*AIM OF THE TASK*. For each line below with the word "entry", write out a copy.

*SUPPLIED INFORMATION*.

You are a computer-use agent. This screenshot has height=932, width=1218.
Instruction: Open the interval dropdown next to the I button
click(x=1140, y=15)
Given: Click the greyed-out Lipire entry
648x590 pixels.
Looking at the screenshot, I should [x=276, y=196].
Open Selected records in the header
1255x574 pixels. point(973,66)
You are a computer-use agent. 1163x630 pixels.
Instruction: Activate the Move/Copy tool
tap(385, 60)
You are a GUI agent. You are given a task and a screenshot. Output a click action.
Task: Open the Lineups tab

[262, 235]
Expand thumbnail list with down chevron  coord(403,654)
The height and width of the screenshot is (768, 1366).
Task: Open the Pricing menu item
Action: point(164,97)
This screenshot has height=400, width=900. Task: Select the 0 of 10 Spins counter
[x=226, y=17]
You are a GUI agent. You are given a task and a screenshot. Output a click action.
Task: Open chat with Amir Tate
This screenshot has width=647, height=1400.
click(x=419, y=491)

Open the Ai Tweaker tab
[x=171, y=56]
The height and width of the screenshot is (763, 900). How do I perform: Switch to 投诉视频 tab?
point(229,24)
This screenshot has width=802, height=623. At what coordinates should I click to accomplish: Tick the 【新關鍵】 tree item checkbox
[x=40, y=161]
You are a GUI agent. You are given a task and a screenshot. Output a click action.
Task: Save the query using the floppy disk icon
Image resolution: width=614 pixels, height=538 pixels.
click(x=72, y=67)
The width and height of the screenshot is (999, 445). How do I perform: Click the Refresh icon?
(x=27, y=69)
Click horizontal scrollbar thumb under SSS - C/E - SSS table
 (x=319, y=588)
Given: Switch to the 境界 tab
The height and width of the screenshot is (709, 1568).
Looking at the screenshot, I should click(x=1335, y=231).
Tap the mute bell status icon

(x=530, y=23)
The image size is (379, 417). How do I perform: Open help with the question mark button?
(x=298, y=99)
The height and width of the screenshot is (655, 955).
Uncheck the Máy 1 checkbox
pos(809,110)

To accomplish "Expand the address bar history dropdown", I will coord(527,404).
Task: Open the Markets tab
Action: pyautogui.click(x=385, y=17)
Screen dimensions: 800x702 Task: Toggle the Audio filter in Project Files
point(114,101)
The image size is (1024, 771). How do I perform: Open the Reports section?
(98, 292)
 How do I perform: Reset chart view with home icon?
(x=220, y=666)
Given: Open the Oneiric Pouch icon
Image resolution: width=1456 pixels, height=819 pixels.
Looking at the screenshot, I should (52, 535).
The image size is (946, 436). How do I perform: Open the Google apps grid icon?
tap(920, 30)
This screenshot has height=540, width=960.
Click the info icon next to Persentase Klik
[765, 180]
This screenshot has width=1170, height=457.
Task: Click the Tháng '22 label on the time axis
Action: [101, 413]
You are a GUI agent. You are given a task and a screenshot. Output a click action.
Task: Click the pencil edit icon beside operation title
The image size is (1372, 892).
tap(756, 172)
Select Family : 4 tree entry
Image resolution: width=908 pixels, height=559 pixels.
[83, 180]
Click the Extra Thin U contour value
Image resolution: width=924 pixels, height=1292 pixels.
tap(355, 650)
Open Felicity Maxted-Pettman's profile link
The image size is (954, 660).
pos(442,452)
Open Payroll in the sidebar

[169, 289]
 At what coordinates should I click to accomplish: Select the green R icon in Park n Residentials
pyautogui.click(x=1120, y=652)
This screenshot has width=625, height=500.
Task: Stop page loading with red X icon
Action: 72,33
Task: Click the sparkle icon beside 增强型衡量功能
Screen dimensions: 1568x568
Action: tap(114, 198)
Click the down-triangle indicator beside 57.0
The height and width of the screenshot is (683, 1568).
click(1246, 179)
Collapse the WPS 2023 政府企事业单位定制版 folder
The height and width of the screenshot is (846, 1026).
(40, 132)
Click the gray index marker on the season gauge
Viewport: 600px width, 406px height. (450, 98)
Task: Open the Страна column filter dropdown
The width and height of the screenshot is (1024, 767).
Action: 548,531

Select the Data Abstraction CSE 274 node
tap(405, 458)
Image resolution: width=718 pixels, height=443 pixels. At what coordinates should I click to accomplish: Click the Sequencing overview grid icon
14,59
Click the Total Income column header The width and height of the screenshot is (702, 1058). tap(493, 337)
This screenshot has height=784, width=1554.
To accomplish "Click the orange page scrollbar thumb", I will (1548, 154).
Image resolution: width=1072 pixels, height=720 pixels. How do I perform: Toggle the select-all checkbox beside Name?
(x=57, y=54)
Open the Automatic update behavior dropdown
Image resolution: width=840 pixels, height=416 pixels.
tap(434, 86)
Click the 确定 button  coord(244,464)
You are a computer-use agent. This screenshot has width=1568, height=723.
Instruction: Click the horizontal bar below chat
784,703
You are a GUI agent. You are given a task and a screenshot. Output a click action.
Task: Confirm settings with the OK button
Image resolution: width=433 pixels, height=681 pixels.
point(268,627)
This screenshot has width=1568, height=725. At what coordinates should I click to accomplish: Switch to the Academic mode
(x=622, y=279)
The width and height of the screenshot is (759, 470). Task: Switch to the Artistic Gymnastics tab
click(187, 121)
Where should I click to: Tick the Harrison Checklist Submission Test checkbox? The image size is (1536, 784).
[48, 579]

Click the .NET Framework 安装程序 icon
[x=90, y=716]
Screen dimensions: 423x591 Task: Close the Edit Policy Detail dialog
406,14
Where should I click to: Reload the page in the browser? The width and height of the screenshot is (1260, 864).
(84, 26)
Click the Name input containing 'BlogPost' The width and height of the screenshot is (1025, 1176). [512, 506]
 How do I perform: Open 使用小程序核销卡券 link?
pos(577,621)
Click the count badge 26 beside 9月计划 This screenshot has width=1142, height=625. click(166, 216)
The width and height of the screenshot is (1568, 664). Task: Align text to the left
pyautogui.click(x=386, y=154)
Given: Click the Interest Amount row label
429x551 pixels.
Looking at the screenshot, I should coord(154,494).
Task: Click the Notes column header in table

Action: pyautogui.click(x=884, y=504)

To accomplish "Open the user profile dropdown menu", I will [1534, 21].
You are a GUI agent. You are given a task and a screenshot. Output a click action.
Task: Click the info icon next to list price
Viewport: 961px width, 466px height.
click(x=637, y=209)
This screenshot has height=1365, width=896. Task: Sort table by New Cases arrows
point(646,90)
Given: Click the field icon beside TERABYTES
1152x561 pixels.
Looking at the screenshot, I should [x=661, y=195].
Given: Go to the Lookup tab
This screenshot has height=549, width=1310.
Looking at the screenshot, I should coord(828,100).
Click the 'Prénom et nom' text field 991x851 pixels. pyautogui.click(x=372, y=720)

*OUTPUT BELOW*.
Given: Click the greyed-out Lipire entry
Select Family : 4 tree entry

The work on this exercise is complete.